> TASK DETAILS:
What you write must match the records exactly, except for the images, which are left out.

+-------+

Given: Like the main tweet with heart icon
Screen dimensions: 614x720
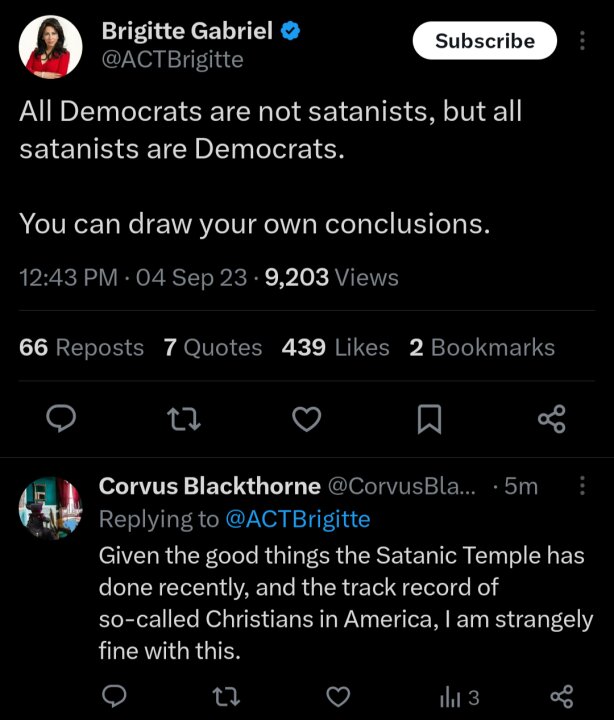Looking at the screenshot, I should [306, 419].
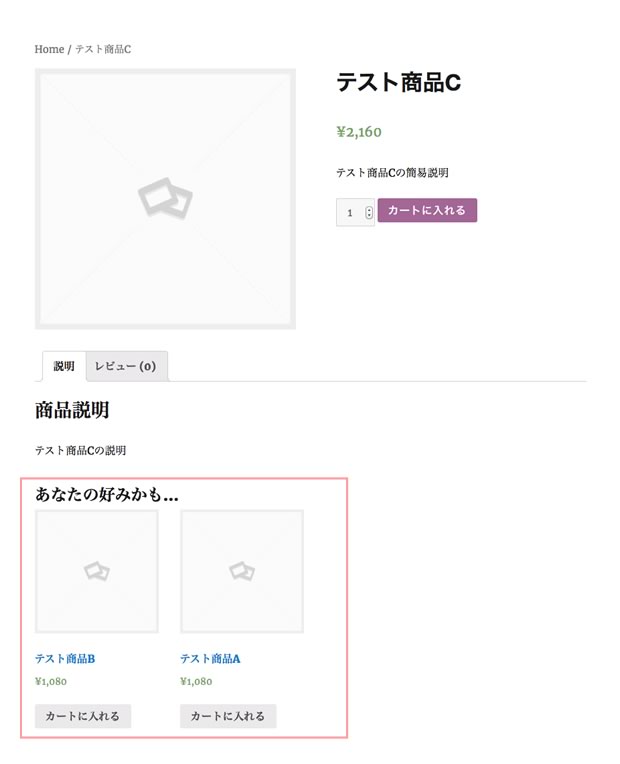The height and width of the screenshot is (764, 620).
Task: Click placeholder icon in テスト商品B thumbnail
Action: pos(97,571)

+-------+

> RESULT OF THIS TASK:
Given: Like the main tweet with heart icon
Screen dimensions: 614x720
Looking at the screenshot, I should [306, 419].
The height and width of the screenshot is (764, 620).
Task: Click placeholder icon in テスト商品B thumbnail
Action: pos(97,571)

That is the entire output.